Em outra frente, alguns psiquiatras discutem a “teoria das promessas quebradas”6 como forma de justificar a sazonalidade dos casos de suicídio, sugerindo que a primavera, feriados e fins de semana promovem uma expectativa de acontecimentos agradáveis – que, na prática, nem sempre se concretizam, o que teria um forte impacto para indivíduos vulneráveis. Essa hipótese também é utilizada para explicar a concentração de casos aos domingos e segundas-feiras. No estudo da Fundação Seade, por exemplo, 32% dos casos foram registrados nesses dois dias. Globalmente, grande parte dos estudos internacionais aponta a segunda-feira como o dia com a maior concentração de óbitos relacionados ao suicídio7.




Saúde pública
A cada ano, são registrados no mundo cerca de 800 mil casos de suicídio, que já é considerado a segunda principal causa de morte entre jovens de 15 a 29 anos, segundo a OMS.  De acordo com a entidade, o Brasil é o oitavo país do mundo em número de suicídios, com uma média de 5,8 casos a cada 100 mil habitantes. “Estamos diante de um verdadeiro problema de saúde pública, mas a prevenção não se limita à rede de saúde e deve levar em consideração aspectos biológicos, psicológicos, políticos, sociais e culturais, de forma que o indivíduo seja considerado como um todo em sua complexidade”, afirma Del Porto.
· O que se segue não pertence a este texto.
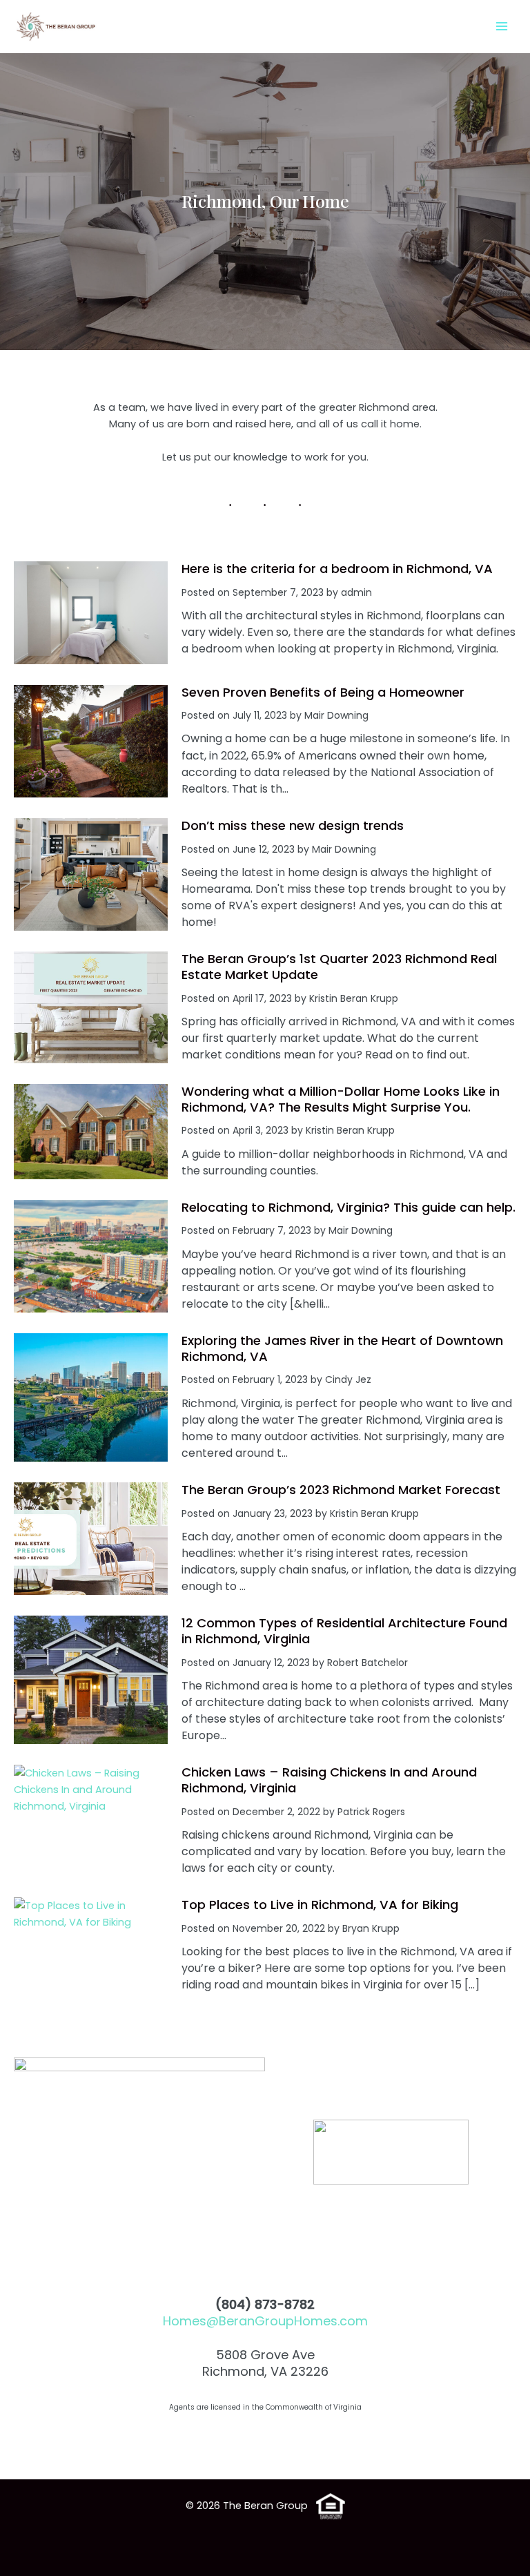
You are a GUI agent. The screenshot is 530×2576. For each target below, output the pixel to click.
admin (356, 592)
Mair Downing (336, 715)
Na avaliação do psiquiatra, é preciso estimular um debate aberto sobre o tema, que ainda é tratado como tabu até mesmo entre os médicos. “Teme-se, muitas vezes, perguntar ao paciente sobre assuntos relacionados ao suicídio por pensar que a simples pergunta poderia sugerir a ele ideias de morte. Mas, na verdade, abrir espaço para o paciente falar sobre o tema poderá, muitas vezes, prevenir o problema. Perguntas mais genéricas sobre as perspectivas de vida e os planos desse indivíduo para o futuro podem ajudar a introduzir a temática com leveza”, conclui. 




Referências

1     BAPTISTA, Makilim Nunes; BAPTISTA, Adriana Said Daher  e  OLIVEIRA, Maria das Graças de. Depressão e gênero: por que as mulheres deprimem mais que os homens?. 1999, vol.7, n.2
2     Qin P, Agerbo E, Westergard-Nielsen N, et al. Gender differences in risk factors for suicide in Denmark. Br J Psychiatry 2000;177:546-550.
3     GABENNESCH, H. When Promises Fail: A Theory of Temporal Fluctuations in Suicide. Social Forces Journal, Oxford University Press, n. 67, 1988.
4     LAMBERT, G.W. et al. Effect of sunlight and season on serotonin turnover in the brain. The Lancet, London, v. 360, n. 9.348, p. 1.840-1.842, Dec. 2002.
5     DE VRIESE, S.R.; CHRISTOPHE, A.B.; MAES, M. In humans, the seasonal variation in poly-unsaturated fatty acids is related to the seasonal variation in violent suicide and serotonergic markers of violent suicide. Prostaglandins, Leukot Essent Fatty Acids (PLEFA-Journal), Belgium, v. 71, 2004.
6     GABENNESCH, H. When Promises Fail: A Theory of Temporal Fluctuations in Suicide. Social Forces Journal, Oxford University Press, n. 67, 1988.
7     BANDO, D.H. Sazonalidade, efemérides e a mortalidade por doença coronariana, AVC, insuficiência cardíaca, acidente de transporte, suicídio e homicídio na cidade de São Paulo, 1996 a 2009. 106 f. Tese (Doutorado em Ciências) – Faculdade de Medicina, USP, São Paulo, 2012.